The common barbel is a popular sport fish throughout its range, long prized by anglers for its power and stamina. Izaak Walton noted that "he will often break both rod and line if he proves to be a big one ... the Barbel affords an angler choice sport, being a lusty and a cunning fish; so lusty and cunning as to endanger the breaking of the angler's line, by running his head forcibly towards any covert, or hole, or bank, and then striking at the line, to break it off, with his tail".

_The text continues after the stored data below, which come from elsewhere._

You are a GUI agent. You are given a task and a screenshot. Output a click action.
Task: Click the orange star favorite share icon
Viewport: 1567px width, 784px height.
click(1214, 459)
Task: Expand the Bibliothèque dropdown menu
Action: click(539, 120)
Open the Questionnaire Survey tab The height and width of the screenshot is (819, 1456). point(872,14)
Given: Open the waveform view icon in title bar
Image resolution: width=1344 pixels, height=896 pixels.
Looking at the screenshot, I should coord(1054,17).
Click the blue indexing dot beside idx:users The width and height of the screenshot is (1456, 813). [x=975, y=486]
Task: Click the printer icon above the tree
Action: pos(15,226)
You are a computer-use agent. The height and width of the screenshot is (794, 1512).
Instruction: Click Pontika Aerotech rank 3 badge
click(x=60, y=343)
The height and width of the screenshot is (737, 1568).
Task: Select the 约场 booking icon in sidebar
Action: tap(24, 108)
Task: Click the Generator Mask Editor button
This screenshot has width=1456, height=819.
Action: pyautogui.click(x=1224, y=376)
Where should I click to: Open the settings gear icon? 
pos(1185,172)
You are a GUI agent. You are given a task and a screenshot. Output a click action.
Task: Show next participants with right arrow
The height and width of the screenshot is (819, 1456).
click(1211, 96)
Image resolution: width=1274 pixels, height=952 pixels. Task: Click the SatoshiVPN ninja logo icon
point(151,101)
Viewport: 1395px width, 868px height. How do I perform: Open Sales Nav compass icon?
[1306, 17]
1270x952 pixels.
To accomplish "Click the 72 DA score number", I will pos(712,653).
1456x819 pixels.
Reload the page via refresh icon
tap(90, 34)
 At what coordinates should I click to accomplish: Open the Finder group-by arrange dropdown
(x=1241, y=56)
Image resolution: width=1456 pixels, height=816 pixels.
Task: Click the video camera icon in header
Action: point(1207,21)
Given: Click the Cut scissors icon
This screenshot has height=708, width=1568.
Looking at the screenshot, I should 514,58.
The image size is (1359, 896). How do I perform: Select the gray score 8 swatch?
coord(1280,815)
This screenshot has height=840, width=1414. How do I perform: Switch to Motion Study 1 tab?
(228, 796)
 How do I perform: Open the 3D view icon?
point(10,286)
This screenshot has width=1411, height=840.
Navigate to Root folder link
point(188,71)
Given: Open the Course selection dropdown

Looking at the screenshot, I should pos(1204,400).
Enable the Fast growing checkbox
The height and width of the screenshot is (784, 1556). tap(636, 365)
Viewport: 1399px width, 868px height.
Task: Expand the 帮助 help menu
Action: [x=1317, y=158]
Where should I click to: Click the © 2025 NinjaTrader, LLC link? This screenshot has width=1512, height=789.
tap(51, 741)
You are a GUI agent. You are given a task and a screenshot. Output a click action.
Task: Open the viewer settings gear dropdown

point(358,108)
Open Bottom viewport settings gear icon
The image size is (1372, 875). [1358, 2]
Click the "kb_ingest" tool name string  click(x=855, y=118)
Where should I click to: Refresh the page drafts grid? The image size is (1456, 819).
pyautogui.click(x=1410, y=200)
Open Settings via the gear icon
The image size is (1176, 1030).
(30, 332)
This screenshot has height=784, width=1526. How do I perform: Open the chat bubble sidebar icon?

Barbel fishing is especially popular in the UK, where it reaches a weight of over 9 kg. A fish of more than 4.5 kg is considered to be of specimen size. Famous UK barbel rivers include the Hampshire Avon, Dorset Stour, Trent, Kennet, Wye, River Severn at Bewdley, River Loddon near Reading and Great Ouse. Several angling societies exist in the UK which specifically promote the pursuit and conservation of the species, including the Barbel Society and the Barbel Catchers Club. Barbel conservation is important, for although populations appear robust in some larger river systems, localised populations can be vulnerable to environmental factors. For example, the relatively small River Wensum in the county of Norfolk was of national importance to barbel anglers from the 1970s until the early 2000s, at one time producing the British record fish. But in recent years the reintroduction of otters in the river catchment (together with siltation of spawning gravels) has had a devastating effect on the barbel population as they are easy to catch in the shallow, clear river. Now only a fragmented population remains, and barbel may be on their way to local extinction.
===Fishing for barbel===
Baits for catching barbel vary widely according to local practices and conditions. In the UK, popular baits include tinned luncheon meat, fishmeal-based pellets, hemp seed, maggots, and boilies. In areas with high angling activity fishmeal-based pellets could constitute up to 71% of the barbel diet. In France, many anglers still use natural baits, especially caddis larvae, which they collect from the stones and gravel near the fish's feeding areas. In Poland, they are often targeted by fly-fishing.

Barbel are often stocked into still waters, but are predominantly a river-dwelling fish and are sought by many anglers. They may not be the most elusive fish in the river; in the right conditions they are fairly easy to catch. They are hardy fish who will fight right until the landing net is slipped under them. Despite this hardy nature in the water they do not cope well out of the water, and must be returned safely and quickly. It is good practice to support the fish in the water until it is fully recovered and swims away on its own.

The current British barbel record of 9.98 kg was landed by James Crosby from the River Lea at the Kings Weir fishery in November 2024.